The employer's fundamentally very broad right to give instructions is restricted in Section 106 of the GewO to the extent that unilateral work instructions must necessarily correspond to “fair discretion”. The preservation of the equitable discretion also regulated in Section 315 of the German Civil Code (BGB) requires that the essential circumstances of the individual case have been weighed up and that the interests of both sides have been appropriately taken into account. This means that the employer is obliged to take the employee's interests as well as his own into account sufficiently.
Violation of reasonable discretion
However, it is not uncommon for employers to exceed the limits of the reasonable discretion described above when issuing work instructions. In such a case, the question arises for the employee as to whether he must comply with this unreasonable work instruction or whether he can refuse to perform the work without losing his right to remuneration.
According to the recent opinion of the Federal Labor Court, which has been followed by numerous lower courts (see above), the employee does not have such a right to refuse performance. Accordingly, even an unreasonable instruction from the employer has at least a temporary binding effect on the employee. This binding effect can only be lifted with the help of a legally binding judgment - and therefore after a dispute that may last several years. This legal view is essentially based on the requirement in Section 315 Paragraph 3 Sentence 2 BGB, according to which unreasonable work instructions can or must be reviewed by labor courts. Furthermore – according to prevailing case law – the employment relationship is significantly influenced by the obligation to follow instructions. For this reason too, if the work instructions are “merely” unfair, an employee may not refuse to perform work without first going to court.
According to this prevailing view, the principle of “tolerate and liquidate” applies. This leads to the following result: The employee may not ignore an unreasonable instruction, but must take legal action against it. Only after a legally binding determination of the unfairness of the work instructions may work be refused. However, if the employee does not comply with the work instructions without a legally binding determination, the employer may in principle refuse to pay him remuneration even if the work instructions are subsequently determined to be unfair.
outlook
This BAG jurisprudence has become more established in recent years - despite numerous opposing voices in the literature. Now the LAG Hamm has expressly contradicted the BAG with its ruling of March 17, 2016. In its ruling, the court assumes that in the event of an unfair employer instruction, the employee can refuse to perform work and still not lose his right to remuneration (default in acceptance). This shifts the risk of unfair employer instructions from the employee to the employer.

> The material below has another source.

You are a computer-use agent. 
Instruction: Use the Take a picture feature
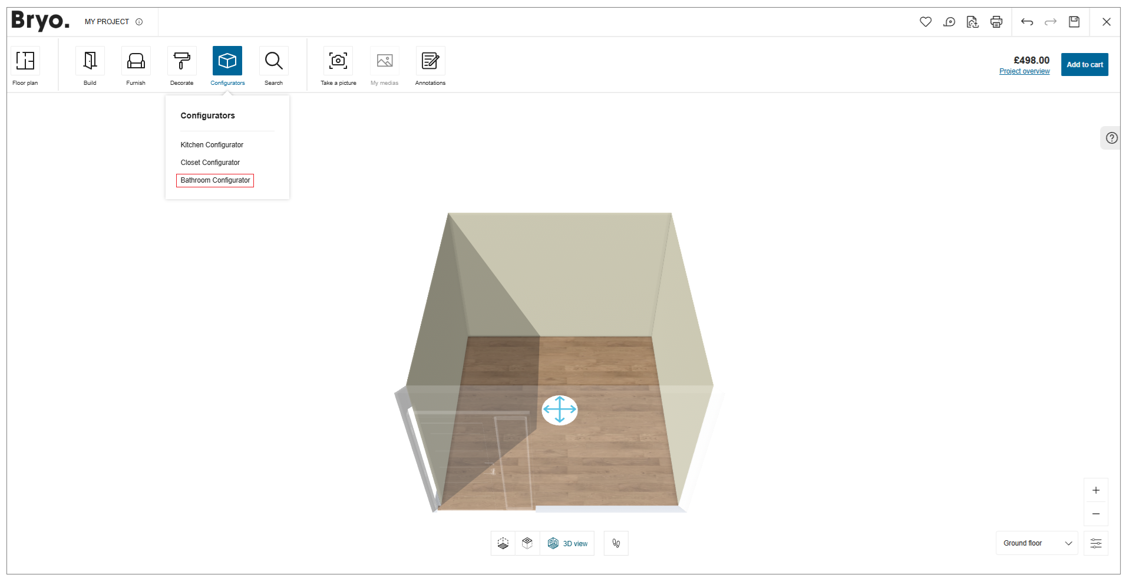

An appeal was lodged with the BAG against the judgment of the LAG Hamm (file number: 10 AZR 330/16). This means that the judges at the Federal Labor Court must once again deal with the question of the lack of a right to refuse performance in the event of unfair work instructions - which has been much criticized in the literature at least. It remains questionable whether the highest German labor court will be convinced by the arguments from Hamm and give up its opinion after just four years.